For instance, this code:
typedef float floatx16 __attribute__((ext_vector_type(16)));
floatx16 add( floatx16 a, floatx16 b )
{
return a+b;
}
...will translate directly to a single instruction with clang -march=skylake-avx512
invocation:
vaddps zmm0, zmm0, zmm1
In order to write branch-free code, I want to blend avx512 vectors.
With intrinsics, you would use the _mm512_mask_blend_ps
intrinsic. (By the way, why is does AVX512 use mask,a,b order, and AVX use a,b,mask order?)

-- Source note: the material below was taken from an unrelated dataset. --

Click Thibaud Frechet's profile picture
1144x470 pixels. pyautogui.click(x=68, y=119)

Trying to do the blend with the ternary operator does not work:
typedef float floatx16 __attribute__((ext_vector_type(16)));
floatx16 minimum( floatx16 a, floatx16 b )
{
return a < b ? a : b;
}
...results in...
error: used type 'int __attribute__((ext_vector_type(16)))' (vector of 16 'int' values) where arithmetic or pointer type is required
Is it possible to do vector blending, vblendmps zmm {k}, zmm, zmm
, using ext_vector_type(16) variables in C?
Upvotes: 3
Views: 867
Reputation: 8283
(This is the comment by @chtz in answer-form:)
There are at least two different ways to do vector types:
Form A:
__attribute__ ( ( ext_vector_type(numelements) ) );
Form B:
__attribute__( ( vector_size(numbytes) ) );
When using form A, the expression c ? x : y
will cause a compile error with clang 11.

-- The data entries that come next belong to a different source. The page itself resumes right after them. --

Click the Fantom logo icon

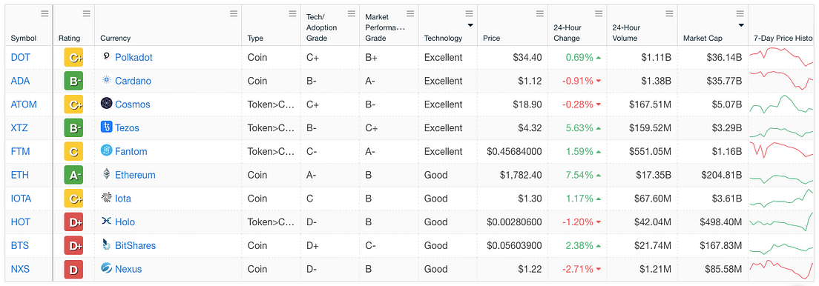click(x=106, y=151)
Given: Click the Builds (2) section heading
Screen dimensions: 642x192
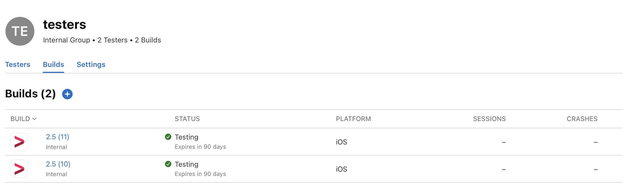Looking at the screenshot, I should pos(31,94).
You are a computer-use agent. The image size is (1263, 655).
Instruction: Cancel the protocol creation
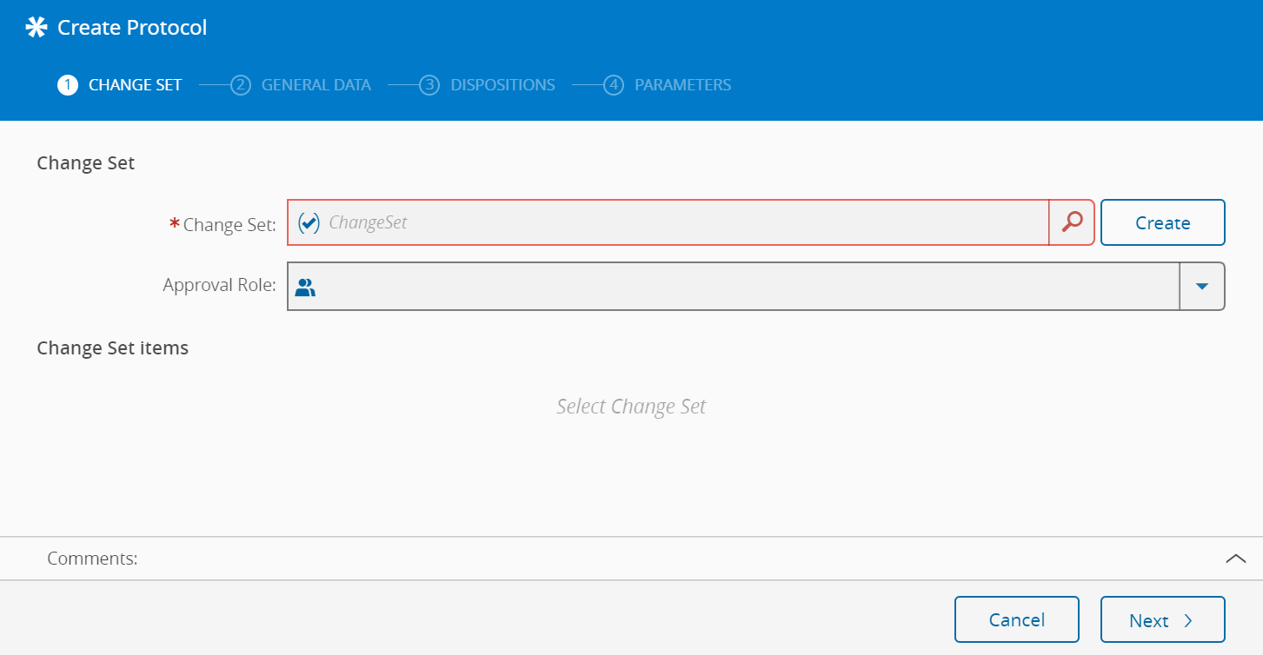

Worse than that, gcc 10 will just silently pretend that ext_vector_type(N) has 4 elements even if N is 8 or 16.
When using form B, the expression c ? x : y
is properly translated into a vector blend by clang 11. Clang 10 and gcc 10 translate it into something different though, but they are both able to compile it.
It is unclear to me why the ext_vector_type form exists, especially considering how badly it works.
Ugh... this only works in C++ but not in C. WHY???
The difference in behaviour is in the specification.
Upvotes: 3